Faut il rappeler ici que les terres bibliques de Judée et de Galilée sont des terres rocailleuses, pierreuses menacées toujours de sécheresse et où la végétation peine à pousser ?

Pour les Hébreux que la verdure apparaisse malgré la rugosité du terrain tient du miracle , du miracle de la vie , de la générosité de cette création de Dieu.

Cette impression, nous mêmes pouvons la ressentir après l’hiver , en particulier après un hiver gris , pluvieux, maussade comme celui que nous avons eu , au moment du printemps,où ce regain de vie éclate de tout côté par le vert cru et intense de la végétation qui renaît.

 

 Une force de vie que les auteurs bibliques perçoivent comme la marque de Dieu. D’où ces nombreux passages qui associent la bénédiction de Dieu, ses promesses d’espérance et de salut avec l’image d’une verdure qui reprend vie. Il en est ainsi du prophète Joël qui s’écrie : « Les plaines du désert reverdissent , les arbres porteront leurs fruits. Figuiers et vignes donneront leur richesse et vous enfants de Sion, soyez dans l’allégresse.
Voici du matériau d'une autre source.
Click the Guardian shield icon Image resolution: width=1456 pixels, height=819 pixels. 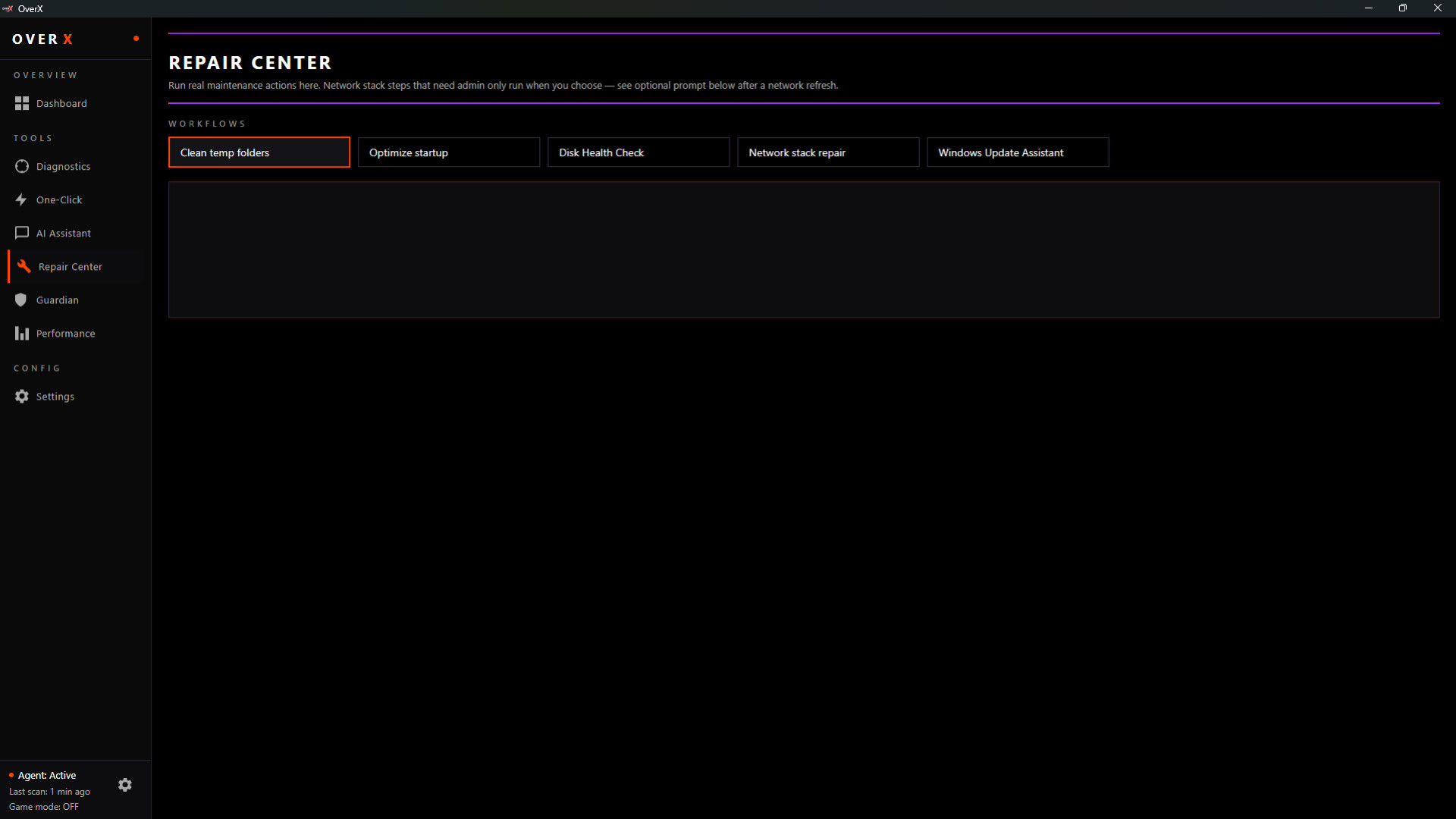(x=21, y=300)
Il vous donnera la pluie en son temps et vous enverra la pluie de la première et de l’arrière saison. » Il est vrai que pour ceux qui ont vu ou connu le désert et c’est mon cas ; il est assez extraordinaire , j’ose dire quasi miraculeux, de voir un désert sec, caillouteux ou sableux, par le retour de la pluie devenir verdoyant et même fleuri . Une image de salut , d’espérance , de passage de la mort à la vie  qui marque les Hébreux, peuple du désert.

 

 

C’est ainsi que les prophètes pour signifier l’action d’un Dieu Sauveur, d’un Dieu Libérateur qui fera revenir son peuple, de l’exil et de la destruction à Jérusalem reprendront ces images de l’herbe des champs comme exemple de vigueur, de force de vie. Esaïe s’exprime ainsi ; »Comme un homme que sa mère console ainsi je vous consolerai , vous serez consolés dans Jérusalem. Vous le verrez et votre cœur sera dans la joie et vos os reprendront de la vigueur comme l’herbe. L’Éternel manifestera sa puissance envers des serviteurs » Et ailleurs encore pour évoquer ce redressement que   Dieu suscite, il est écrit » les hommes fleuriront dans les villes comme l’herbe de la terre »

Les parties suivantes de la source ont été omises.